A. Ineffective assistance of counsel
Bier claims that he was denied effective assistance of trial counsel because counsel failed to move to dismiss the superseding indictment despite an alleged violation of New York Criminal Procedure law § 190.75. "[T]he proper standard [to renew such a claim directed at] attorney performance is that of reasonably effective assistance." Strickland v. Washington, 466 U.S. 668, 687 (1984). Consequently, a convicted defendant who claims ineffective assistance of counsel must show both that (1) "counsel made errors so serious that counsel was not functioning as the `counsel' guaranteed the defendant by the Sixth Amendment" and (2) "the deficient performance prejudiced the defense. This requires showing that counsel's errors were so serious as to deprive the defendant of a fair trial, a trial whose result is reliable." Id. In reviewing a claim of ineffective assistance of counsel even in the abstract, "[j]udicial scrutiny of counsel's performance must be highly deferential," as "[t]here are countless ways to provide effective assistance in any given case." Id. at 689.
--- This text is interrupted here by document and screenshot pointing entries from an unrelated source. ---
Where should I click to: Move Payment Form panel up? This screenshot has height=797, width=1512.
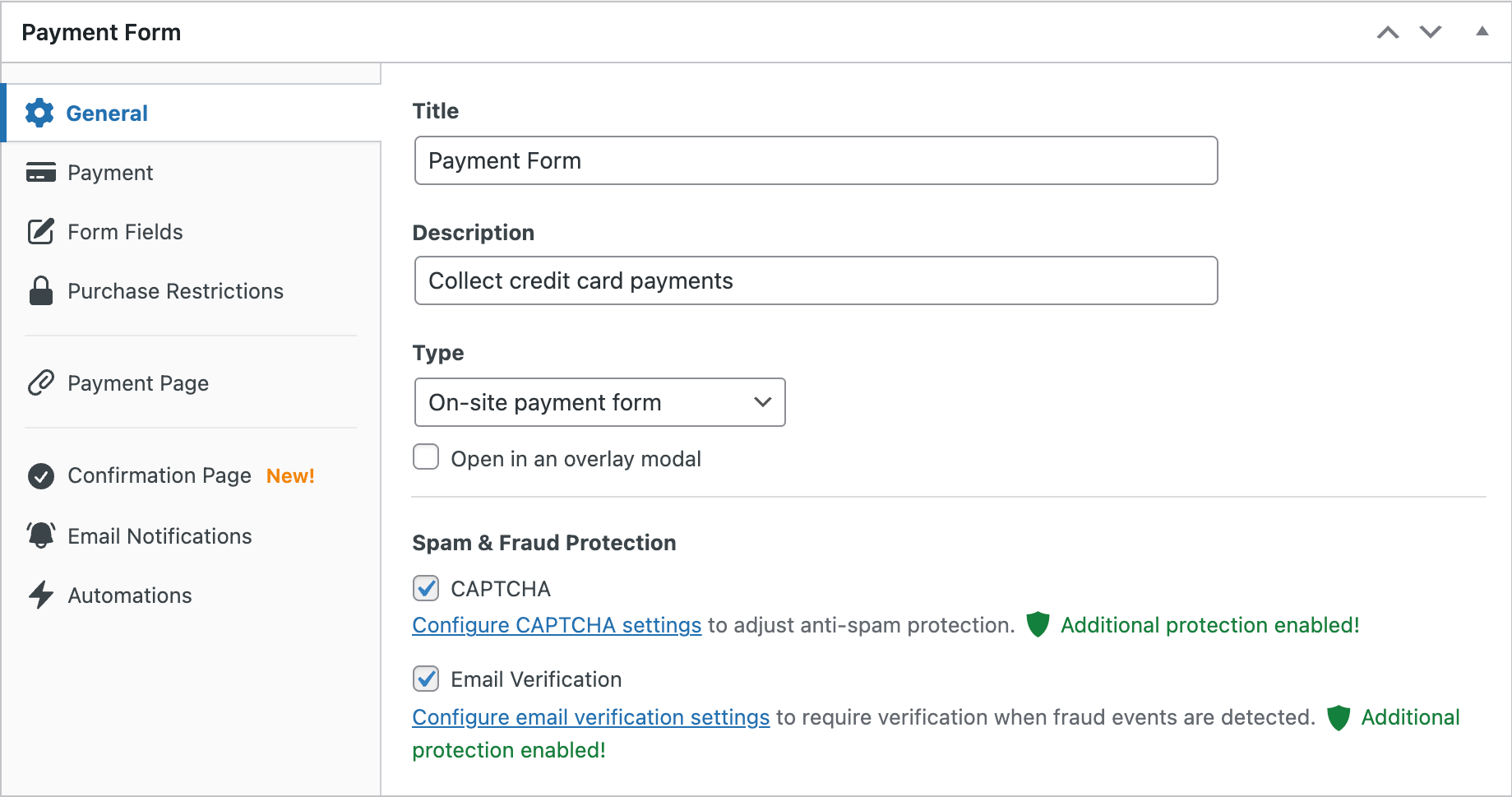(1388, 32)
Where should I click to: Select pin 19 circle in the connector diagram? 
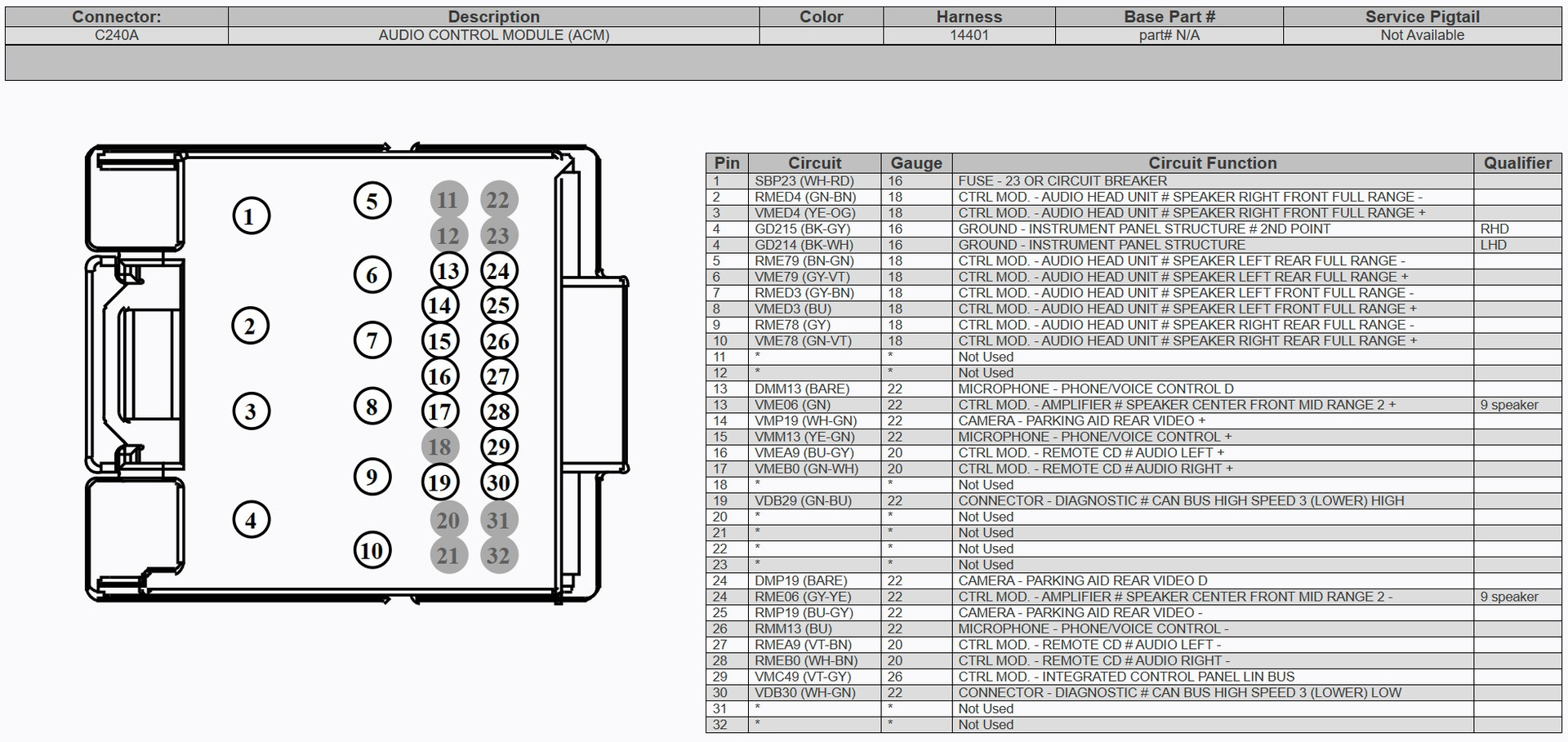click(x=439, y=482)
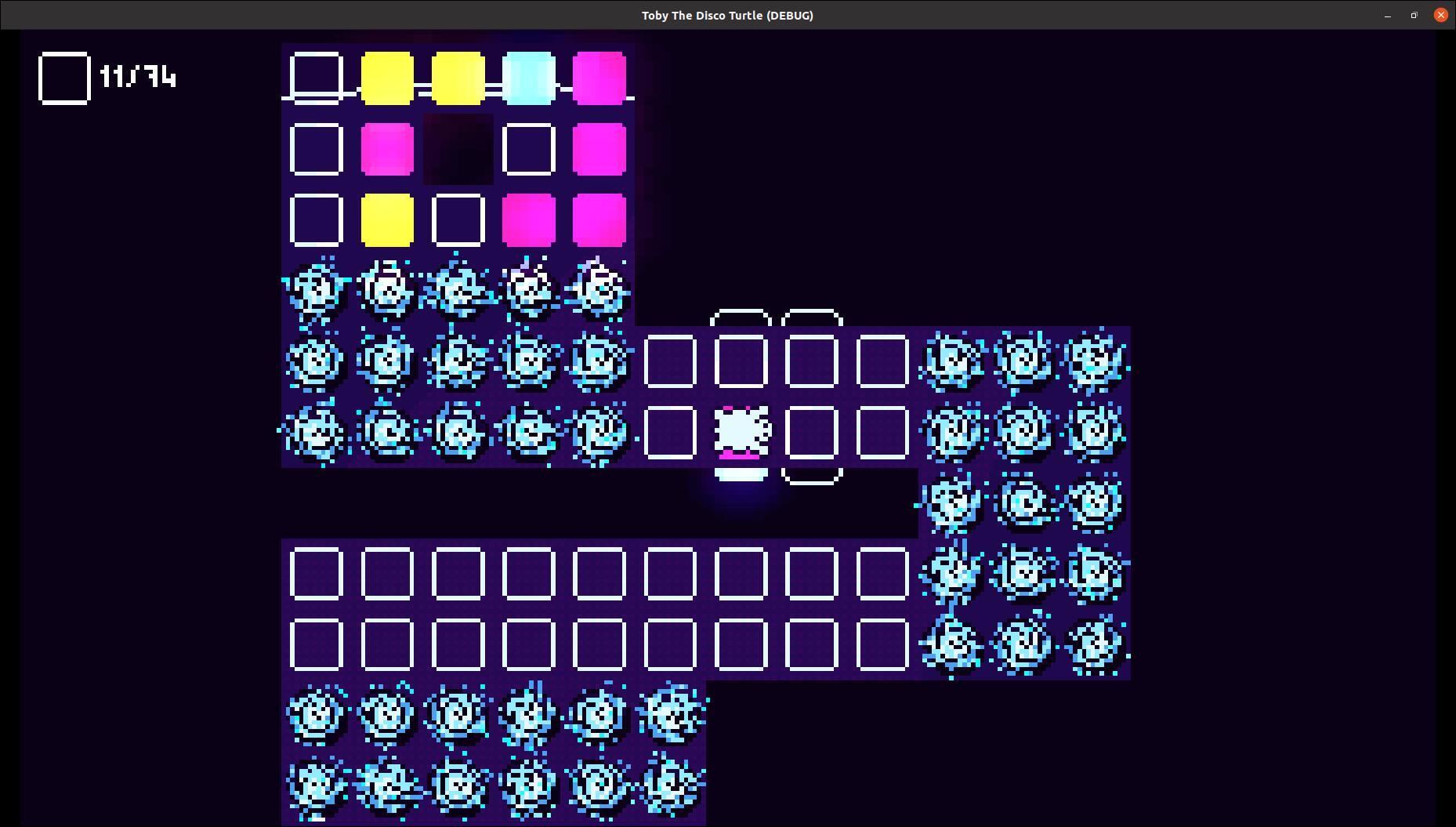Viewport: 1456px width, 827px height.
Task: Minimize the game window
Action: 1388,16
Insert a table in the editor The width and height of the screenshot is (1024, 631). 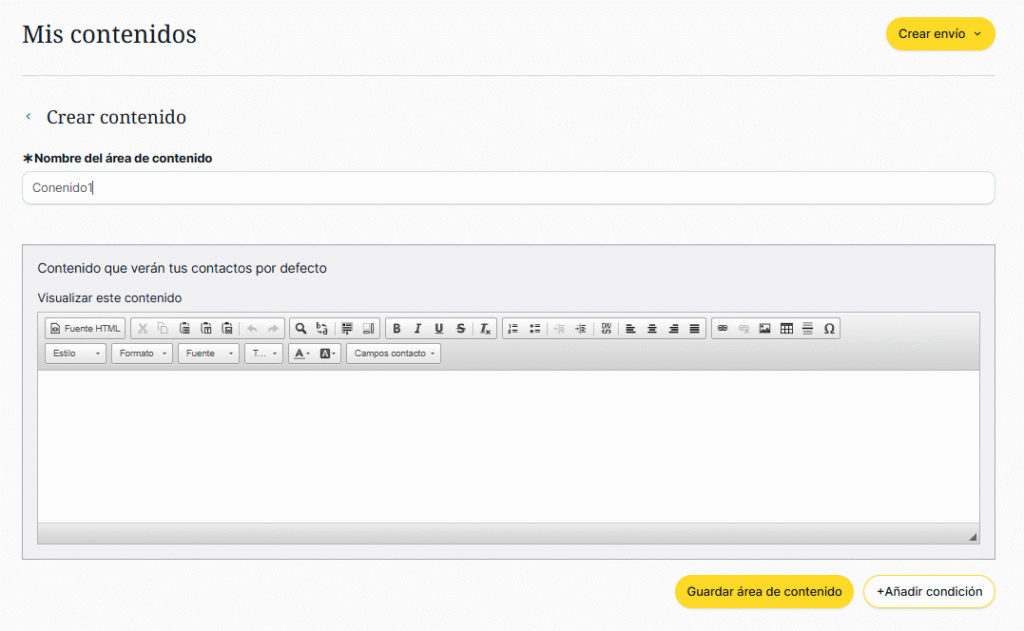click(786, 328)
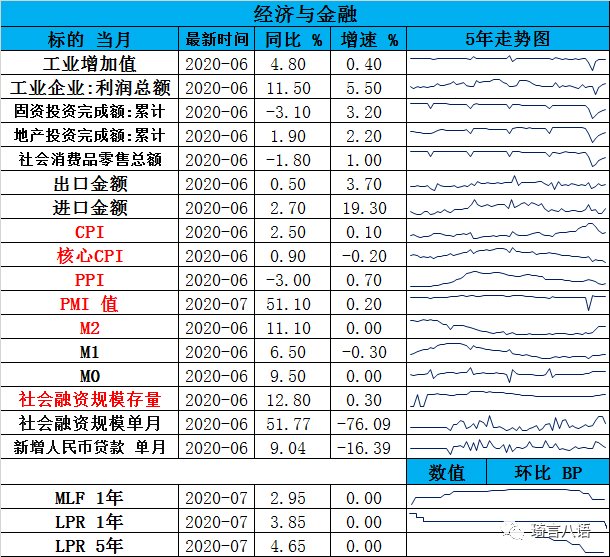Select the MLF 1年 trend sparkline
Screen dimensions: 610x557
click(508, 497)
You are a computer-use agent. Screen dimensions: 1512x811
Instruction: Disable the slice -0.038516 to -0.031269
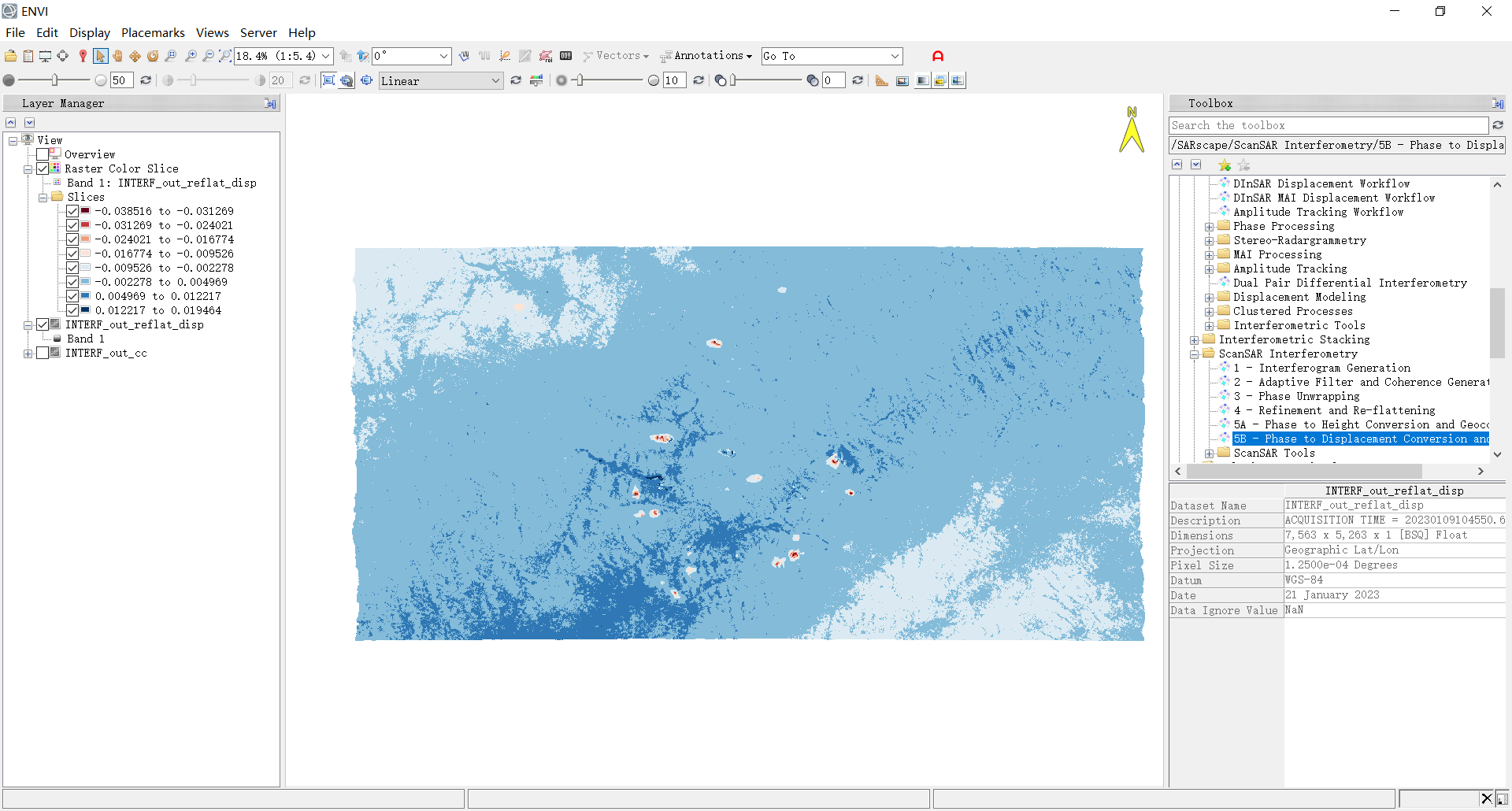click(72, 211)
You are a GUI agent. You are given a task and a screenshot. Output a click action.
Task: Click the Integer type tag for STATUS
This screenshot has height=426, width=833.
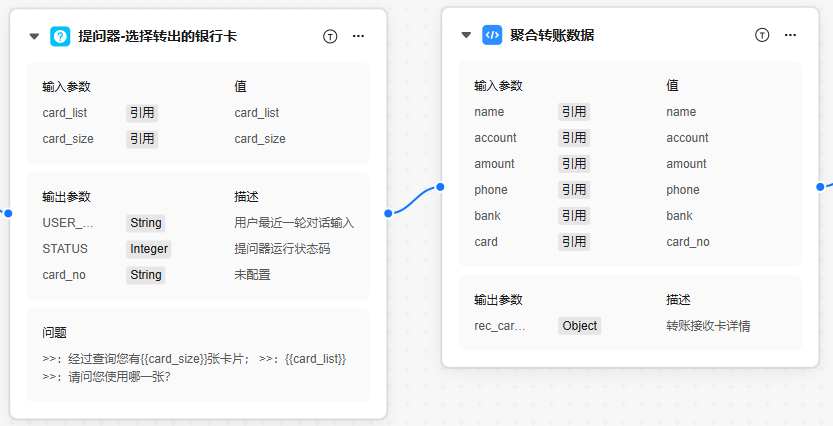tap(149, 249)
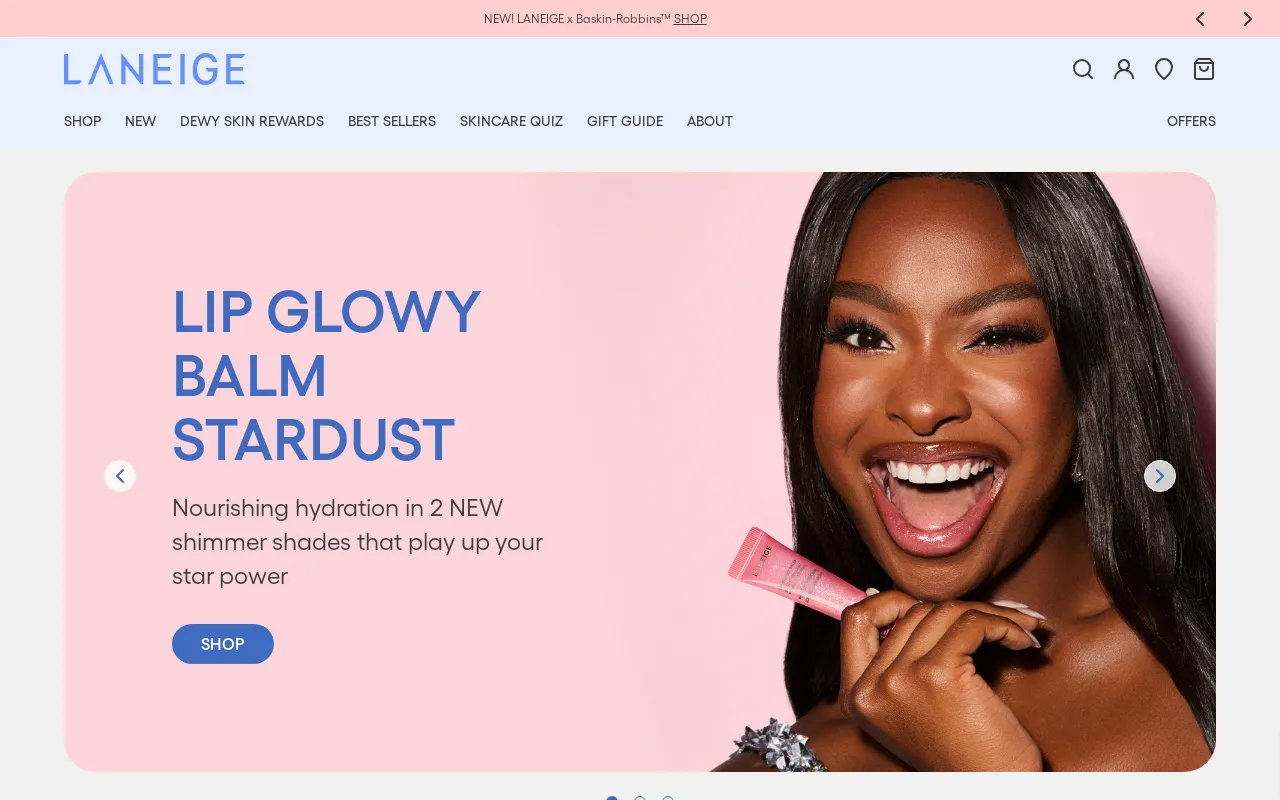The image size is (1280, 800).
Task: Show previous announcement bar message
Action: (x=1200, y=19)
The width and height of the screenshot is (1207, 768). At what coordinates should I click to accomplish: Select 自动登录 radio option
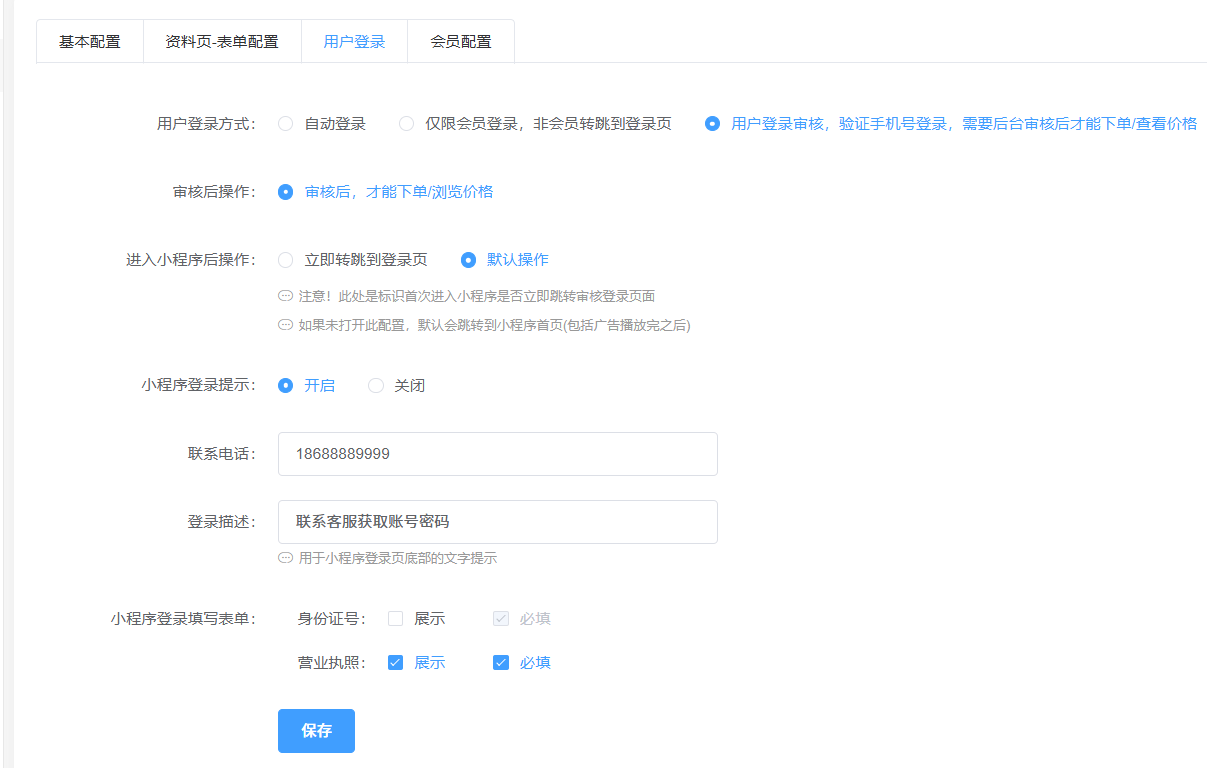point(286,124)
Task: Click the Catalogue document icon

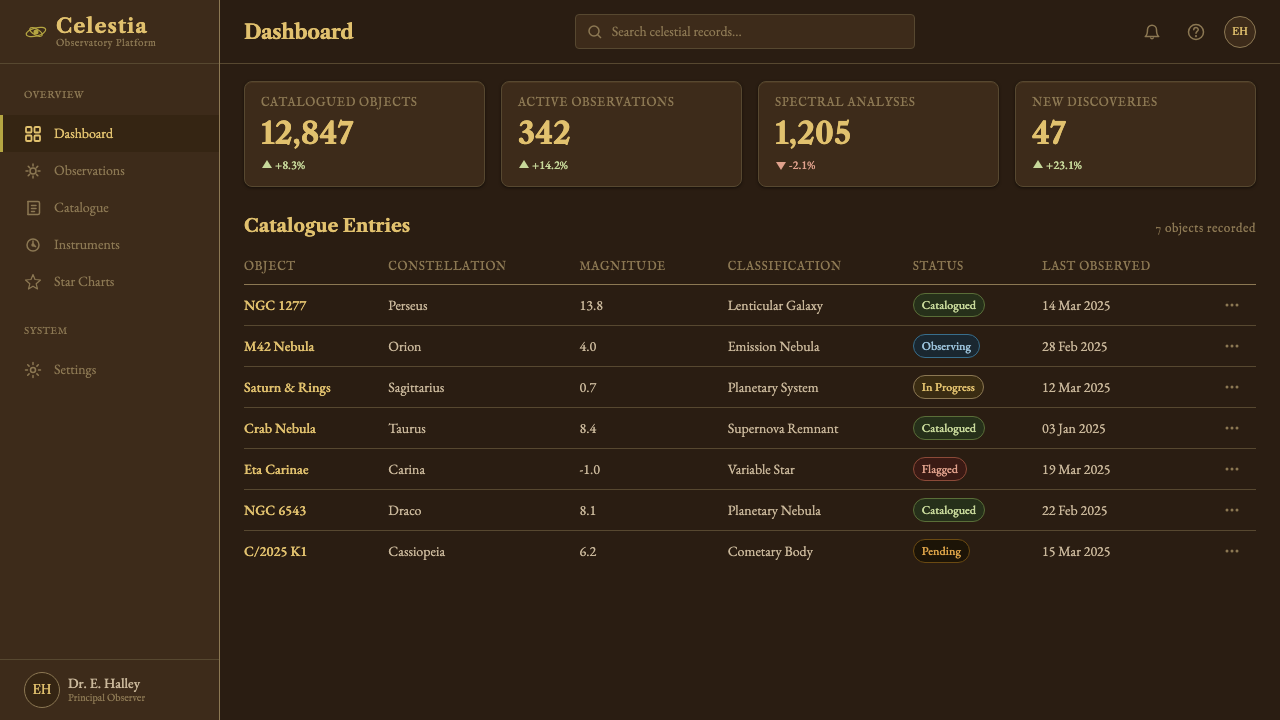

The Court finds that the denial by the state courts of Bier's appeal with respect to his ineffective assistance of trial counsel claim was neither contrary to, nor an unreasonable application of, the holding in Strickland, or its Supreme Court progeny. "[F]ailure to raise a motion does not constitute ineffective assistance of counsel if the motion would likely have been unsuccessful." United States v. Gomez, 644 F. Supp. 2d 362, 370 (S.D.N.Y. 2009). Here, a motion to dismiss would certainly have been unsuccessful because, in light of the circumstances at issue, and under, e.g., People v. Simmons, 158 A.D.2d 727, 552 N.Y.S.2d 174 (2d Dep't 1990), "there would have been no basis upon which such motion should have been made." (Order dated June 19, 2007 denying petitioner's § 440 motion; see also N.Y. CRIM. P. LAW § 190.75[3]. The cases cited by petitioner are not to the contrary. See People v. Almonte, 190 Misc. 2d 783, 740 N.Y.S.2d 763 (Sup. Ct. 2002); People v. McCann, 169 Misc. 2d 253, 645 N.Y.S.2d 409 (Sup. Ct. 1996). As a result, the fact that Bier's trial counsel did not move to dismiss could not possibly have constituted ineffective assistance of counsel, rendering his argument on this point "without merit," Bier, 16 A.D.3d at 699, 794 N.Y.S.2d at 62, and the Appellate Division's rejection of it is fully in keeping with federal law. Simply stated, Bier has presented no evidence whatsoever that his trial counsel's conduct fell to a Strickland level of ineffectiveness. Thus, the state courts committed no constitutional error in rejecting petitioner's claim on this point.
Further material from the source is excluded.